On November 3, 2024, WALB in Georgia reported that Memorial Hospital and Manor had been the victim of a ransomware attack on November 1 that they discovered on November 2. The hospital announced the incident on its Facebook page in a post that is no longer available.
But Memorial Hospital and Manor did not appear to have notified HHS of the breach at all — not even with a placeholder to indicate an unknown number of patients affected.
On February 8, the hospital notified the Maine Attorney General’s Office of the incident, reporting that a total of 120,085 people were affected. And yet no notice has appeared on HHS’s public breach tool even now.

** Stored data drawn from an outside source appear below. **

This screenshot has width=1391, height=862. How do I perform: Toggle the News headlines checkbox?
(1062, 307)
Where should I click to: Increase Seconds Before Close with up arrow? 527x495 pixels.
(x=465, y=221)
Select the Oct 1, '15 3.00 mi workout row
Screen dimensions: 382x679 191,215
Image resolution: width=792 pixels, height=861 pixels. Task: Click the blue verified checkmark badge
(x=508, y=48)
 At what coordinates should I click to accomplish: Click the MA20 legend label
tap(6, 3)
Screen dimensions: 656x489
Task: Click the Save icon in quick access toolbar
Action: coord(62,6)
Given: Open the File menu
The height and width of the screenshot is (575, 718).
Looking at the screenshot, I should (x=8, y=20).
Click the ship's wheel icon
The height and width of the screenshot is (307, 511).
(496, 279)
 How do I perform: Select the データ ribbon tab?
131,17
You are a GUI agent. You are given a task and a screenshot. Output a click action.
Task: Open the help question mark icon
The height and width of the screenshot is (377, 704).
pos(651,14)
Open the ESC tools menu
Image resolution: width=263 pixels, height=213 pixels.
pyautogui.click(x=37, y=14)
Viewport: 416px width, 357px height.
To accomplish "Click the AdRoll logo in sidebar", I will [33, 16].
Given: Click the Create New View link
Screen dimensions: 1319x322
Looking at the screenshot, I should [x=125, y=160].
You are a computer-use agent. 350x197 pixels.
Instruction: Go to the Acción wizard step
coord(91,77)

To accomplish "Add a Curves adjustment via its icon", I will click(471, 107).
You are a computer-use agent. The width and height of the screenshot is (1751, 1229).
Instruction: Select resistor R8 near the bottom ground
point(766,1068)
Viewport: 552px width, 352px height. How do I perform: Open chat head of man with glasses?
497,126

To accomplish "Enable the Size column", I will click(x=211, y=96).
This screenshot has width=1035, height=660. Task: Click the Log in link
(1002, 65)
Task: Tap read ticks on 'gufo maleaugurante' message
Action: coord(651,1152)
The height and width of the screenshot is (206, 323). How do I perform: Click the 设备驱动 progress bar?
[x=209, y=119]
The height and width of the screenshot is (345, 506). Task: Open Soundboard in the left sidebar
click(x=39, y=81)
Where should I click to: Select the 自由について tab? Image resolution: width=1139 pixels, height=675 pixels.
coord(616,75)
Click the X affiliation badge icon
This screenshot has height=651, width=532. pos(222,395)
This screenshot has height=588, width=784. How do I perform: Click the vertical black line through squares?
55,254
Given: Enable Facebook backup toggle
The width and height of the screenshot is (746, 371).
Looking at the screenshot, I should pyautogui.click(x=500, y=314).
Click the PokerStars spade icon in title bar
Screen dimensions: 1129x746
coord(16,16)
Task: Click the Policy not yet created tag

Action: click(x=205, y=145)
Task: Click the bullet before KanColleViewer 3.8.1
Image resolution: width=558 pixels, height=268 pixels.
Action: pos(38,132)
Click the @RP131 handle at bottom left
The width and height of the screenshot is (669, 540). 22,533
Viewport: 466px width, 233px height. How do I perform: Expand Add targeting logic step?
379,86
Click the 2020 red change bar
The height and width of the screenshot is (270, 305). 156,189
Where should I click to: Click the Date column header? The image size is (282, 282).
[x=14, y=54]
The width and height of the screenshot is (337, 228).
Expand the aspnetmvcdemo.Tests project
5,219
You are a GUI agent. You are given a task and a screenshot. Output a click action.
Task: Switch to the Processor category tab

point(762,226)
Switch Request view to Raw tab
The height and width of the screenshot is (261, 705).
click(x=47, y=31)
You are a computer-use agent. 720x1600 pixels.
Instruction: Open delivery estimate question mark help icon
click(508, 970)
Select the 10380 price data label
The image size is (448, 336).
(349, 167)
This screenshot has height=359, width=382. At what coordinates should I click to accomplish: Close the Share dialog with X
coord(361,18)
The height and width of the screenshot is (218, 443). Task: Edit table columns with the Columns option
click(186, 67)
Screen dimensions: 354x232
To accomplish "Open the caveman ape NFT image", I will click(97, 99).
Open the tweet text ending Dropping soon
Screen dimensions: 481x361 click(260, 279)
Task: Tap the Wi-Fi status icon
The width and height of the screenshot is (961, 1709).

Memorial Hospital & Manor (“MH-M”) subsequently posted a substitute notice on its website dated February 10. In their notice, they refer to a data security incident but never use the word “ransomware” or indicate the individual or group that attacked them. The notice does state, however, that an unauthorized individual accessed and acquired information that may have included patient name, Social Security number, date of birth, health insurance information, and medical treatment and/or history information.
MH-M states that they promptly notified the FBI of the incident. They make no mention of notifying HHS, and as of publication, there is still no incident reported on HHS’s public breach tool.
But of greater concern is MH-M’s total silence about the fact that this was a ransomware attack and the attackers have dumped the data they acquired.
Embargo Leaks the Data
Although MH-M does not seem to have informed patients that their protected health information has been leaked on the dark web, it has been leaked. The Embargo ransomware group had claimed to have acquired 1.15 TB of files, which they dumped when MH-M did not meet their demands for payments.
DataBreaches examined parts of the data tranche and also reached out to Embargo to ask whether the hospital had ever responded to them at all or attempted to negotiate with them.
A spokesperson for Embargo informed DataBreaches that yes, MH-M had attempted to negotiate:
“they offer 500k, we declined”
DataBreaches is not implying any criticism of MH-M for not paying ransom. What this site is questioning is why HHS was not notified and why it hasn’t informed to warn patients that their data has been leaked.
DataBreaches sent an inquiry to MH-M on February 14 asking both questions. There has been no reply as of publication.